(Beginning of Extracted information)

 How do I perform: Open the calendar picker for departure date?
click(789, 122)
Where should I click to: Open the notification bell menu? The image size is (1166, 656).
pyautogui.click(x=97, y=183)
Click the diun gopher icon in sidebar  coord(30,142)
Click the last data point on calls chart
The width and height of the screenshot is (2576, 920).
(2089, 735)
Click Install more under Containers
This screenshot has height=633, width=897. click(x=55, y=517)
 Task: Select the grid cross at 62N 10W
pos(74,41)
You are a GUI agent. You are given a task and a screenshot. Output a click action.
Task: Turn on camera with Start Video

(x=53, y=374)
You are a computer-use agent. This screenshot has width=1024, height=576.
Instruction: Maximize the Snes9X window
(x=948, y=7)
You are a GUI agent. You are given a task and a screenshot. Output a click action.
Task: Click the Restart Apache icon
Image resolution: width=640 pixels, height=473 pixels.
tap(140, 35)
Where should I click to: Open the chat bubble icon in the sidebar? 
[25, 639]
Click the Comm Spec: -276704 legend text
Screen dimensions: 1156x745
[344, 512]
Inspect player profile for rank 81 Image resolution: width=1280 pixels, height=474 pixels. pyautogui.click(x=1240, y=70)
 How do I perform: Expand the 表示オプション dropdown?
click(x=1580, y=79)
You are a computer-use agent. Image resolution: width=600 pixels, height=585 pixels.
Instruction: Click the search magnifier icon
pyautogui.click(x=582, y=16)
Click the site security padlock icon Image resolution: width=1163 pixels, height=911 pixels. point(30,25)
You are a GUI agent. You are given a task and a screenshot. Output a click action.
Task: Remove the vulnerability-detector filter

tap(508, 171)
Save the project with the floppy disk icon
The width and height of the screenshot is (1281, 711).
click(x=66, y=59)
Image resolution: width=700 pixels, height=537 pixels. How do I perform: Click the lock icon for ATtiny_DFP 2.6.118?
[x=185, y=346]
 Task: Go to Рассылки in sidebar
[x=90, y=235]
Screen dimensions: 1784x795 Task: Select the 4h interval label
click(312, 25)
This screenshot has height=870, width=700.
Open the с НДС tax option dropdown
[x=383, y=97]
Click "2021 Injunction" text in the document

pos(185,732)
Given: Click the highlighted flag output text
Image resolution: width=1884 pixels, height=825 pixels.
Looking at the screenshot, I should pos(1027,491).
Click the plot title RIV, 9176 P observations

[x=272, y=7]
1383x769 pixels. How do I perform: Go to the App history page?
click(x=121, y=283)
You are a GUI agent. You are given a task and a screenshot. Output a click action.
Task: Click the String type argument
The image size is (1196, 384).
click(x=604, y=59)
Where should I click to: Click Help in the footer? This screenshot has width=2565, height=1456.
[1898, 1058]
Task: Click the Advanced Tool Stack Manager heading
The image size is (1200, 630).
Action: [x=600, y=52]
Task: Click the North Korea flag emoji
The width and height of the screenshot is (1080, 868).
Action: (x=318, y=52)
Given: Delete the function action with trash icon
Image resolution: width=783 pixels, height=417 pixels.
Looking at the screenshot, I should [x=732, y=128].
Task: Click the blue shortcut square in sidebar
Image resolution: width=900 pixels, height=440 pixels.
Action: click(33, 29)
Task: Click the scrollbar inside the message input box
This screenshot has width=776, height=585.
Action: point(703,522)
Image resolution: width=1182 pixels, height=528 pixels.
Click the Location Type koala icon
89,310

(End of Extracted information)

Quote the data above from the line containing "The image size is (1200, 630)." to the line containing "Given: Delete the", inclusive, and stop.

The image size is (1200, 630).
Action: [x=600, y=52]
Task: Click the North Korea flag emoji
The width and height of the screenshot is (1080, 868).
Action: (x=318, y=52)
Given: Delete the function action with trash icon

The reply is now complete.